AVP shouldn’t have been this, because AVP ISN’T this. AVP is a virtual reality headset. If your point is that Apple should have come out of the gate with smart glasses, totally valid, but, that said, those are on the way. And by the time Google releases these, they won’t be far behind.

Apple will keep working towards a pair of AR glasses, and these are all avenues towards these. I think they’ll be phenomenal- the product, the design, the OS.

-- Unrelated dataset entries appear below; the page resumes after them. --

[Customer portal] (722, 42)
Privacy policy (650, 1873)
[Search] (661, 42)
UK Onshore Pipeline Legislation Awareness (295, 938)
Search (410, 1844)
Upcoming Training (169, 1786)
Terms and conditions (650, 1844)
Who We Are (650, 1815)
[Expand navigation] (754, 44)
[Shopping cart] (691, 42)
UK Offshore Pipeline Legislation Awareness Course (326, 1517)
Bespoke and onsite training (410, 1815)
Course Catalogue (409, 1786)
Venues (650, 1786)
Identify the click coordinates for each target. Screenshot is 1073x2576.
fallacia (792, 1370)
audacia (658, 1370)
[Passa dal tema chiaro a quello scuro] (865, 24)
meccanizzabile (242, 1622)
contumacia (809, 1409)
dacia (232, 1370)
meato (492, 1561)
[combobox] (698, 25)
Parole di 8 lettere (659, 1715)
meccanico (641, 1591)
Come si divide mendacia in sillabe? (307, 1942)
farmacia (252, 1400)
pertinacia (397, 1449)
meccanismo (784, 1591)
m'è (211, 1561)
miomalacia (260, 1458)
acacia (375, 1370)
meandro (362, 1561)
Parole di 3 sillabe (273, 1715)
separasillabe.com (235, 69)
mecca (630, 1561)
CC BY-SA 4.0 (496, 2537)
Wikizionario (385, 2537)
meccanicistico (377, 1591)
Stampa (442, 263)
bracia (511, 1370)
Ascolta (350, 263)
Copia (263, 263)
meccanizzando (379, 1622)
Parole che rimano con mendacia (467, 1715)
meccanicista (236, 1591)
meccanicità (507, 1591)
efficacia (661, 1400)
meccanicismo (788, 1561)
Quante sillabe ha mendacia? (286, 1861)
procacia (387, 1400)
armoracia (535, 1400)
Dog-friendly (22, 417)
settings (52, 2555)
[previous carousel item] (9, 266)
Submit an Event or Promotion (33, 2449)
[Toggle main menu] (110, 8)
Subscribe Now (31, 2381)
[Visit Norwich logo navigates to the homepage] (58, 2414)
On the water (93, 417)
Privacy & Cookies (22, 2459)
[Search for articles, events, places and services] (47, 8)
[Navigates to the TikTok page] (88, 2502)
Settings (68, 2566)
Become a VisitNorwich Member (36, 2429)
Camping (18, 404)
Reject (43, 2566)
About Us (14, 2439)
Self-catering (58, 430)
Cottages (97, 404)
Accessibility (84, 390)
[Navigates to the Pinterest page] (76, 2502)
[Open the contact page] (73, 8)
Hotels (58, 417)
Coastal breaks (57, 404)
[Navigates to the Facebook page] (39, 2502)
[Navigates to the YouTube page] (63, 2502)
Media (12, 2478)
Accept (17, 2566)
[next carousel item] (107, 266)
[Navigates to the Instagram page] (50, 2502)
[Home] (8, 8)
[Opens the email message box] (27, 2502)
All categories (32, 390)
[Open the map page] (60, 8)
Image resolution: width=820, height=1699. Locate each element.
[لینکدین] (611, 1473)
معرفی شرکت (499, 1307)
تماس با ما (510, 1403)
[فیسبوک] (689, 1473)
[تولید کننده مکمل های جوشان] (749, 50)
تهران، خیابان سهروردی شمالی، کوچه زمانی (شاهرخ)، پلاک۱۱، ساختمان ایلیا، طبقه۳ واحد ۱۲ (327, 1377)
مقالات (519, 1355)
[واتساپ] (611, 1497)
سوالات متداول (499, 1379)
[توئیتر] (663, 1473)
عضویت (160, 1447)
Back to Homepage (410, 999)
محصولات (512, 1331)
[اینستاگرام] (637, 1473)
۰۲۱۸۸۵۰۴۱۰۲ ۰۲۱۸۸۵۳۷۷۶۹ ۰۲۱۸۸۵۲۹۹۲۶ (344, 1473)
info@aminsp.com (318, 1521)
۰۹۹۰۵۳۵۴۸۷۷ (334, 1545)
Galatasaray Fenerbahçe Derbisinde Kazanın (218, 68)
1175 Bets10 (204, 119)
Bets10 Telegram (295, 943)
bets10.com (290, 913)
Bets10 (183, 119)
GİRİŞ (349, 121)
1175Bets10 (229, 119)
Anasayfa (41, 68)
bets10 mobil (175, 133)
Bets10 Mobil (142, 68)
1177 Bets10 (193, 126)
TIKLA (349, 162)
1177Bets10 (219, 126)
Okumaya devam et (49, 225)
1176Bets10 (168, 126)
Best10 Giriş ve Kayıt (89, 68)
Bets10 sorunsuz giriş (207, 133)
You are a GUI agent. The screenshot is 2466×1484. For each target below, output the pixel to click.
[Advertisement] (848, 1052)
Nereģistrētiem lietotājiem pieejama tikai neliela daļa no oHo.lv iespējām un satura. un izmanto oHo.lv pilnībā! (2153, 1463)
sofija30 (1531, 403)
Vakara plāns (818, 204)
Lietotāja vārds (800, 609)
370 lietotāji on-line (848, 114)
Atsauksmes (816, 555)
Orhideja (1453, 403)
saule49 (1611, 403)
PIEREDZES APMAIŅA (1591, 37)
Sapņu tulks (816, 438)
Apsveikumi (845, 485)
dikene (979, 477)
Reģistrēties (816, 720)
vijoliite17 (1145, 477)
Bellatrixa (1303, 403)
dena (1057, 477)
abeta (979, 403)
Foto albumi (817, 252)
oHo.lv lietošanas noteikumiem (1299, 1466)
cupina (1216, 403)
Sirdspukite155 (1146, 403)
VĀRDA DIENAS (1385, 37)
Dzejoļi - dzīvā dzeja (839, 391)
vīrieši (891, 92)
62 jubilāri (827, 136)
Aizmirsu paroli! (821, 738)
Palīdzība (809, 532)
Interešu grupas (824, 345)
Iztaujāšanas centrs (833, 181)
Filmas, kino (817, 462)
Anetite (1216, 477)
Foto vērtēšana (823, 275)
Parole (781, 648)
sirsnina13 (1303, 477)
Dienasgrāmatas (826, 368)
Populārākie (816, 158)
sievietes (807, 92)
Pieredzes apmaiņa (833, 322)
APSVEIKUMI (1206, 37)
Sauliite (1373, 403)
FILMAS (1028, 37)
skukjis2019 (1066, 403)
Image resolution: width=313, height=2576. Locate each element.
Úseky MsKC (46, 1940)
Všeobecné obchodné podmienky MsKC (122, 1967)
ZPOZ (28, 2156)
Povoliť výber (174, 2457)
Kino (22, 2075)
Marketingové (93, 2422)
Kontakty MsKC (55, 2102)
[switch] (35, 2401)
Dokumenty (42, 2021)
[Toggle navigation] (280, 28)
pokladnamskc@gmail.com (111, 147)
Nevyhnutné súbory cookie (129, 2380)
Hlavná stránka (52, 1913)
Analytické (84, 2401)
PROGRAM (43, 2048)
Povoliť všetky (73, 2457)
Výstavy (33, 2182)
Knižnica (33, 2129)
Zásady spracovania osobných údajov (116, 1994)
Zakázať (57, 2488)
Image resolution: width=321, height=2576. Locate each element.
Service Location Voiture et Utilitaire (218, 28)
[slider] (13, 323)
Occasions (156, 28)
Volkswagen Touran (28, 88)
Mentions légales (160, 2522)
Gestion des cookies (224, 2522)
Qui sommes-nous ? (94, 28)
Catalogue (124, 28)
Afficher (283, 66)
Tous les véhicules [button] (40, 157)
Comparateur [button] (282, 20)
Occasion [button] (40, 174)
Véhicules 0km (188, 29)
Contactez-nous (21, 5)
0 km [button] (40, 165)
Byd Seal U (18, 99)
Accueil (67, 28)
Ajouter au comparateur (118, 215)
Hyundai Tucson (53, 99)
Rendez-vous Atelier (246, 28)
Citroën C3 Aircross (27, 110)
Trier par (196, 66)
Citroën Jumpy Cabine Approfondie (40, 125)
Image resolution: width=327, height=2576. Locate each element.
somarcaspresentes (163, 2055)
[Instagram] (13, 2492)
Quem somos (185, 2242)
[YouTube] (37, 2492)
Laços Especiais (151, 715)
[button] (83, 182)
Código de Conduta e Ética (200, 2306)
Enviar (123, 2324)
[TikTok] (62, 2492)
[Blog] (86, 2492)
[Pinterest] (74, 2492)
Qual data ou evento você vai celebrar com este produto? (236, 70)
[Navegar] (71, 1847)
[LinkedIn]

What remains to be seen is can Apple meaningfully catch up on AI. Because if they don’t, the other stuff won’t matter. No one is going to buy a pair of smart glasses where the AI is Siri as it stand right now. I hope things look very different in another year or two on that front. Otherwise we may see Apple’s fortunes reverse dramatically.
My view is the opposite. Apple Intelligence pretty much has the feature set shown, like object identification and AR image overlay; they’re actually arguably the leader in quality of the latter. The worrying part is that no one at Apple looked at the plan to release a VR headset—heavy, costly, stationary-use only, complete with a dangling power cable—and said “hold on, this is not our style.” It’s as if they had put out the AirPods Max as their first wireless headphones and then sat idly back for years while every one of their competitors began to demo tiny “truly wireless” earbuds, and it suggests something has gone dreadfully wrong in the decision-making levels of the company.
 
Maybe in Europe but in the US it’s assumed if you’re in public that anyone can take your picture if they want. It’s a matter of when you publicize it or make money off of it that you need their consent. Considering Google makes money off of every single user of their products from marketing and data harvesting, I wonder how Google can skirt that part.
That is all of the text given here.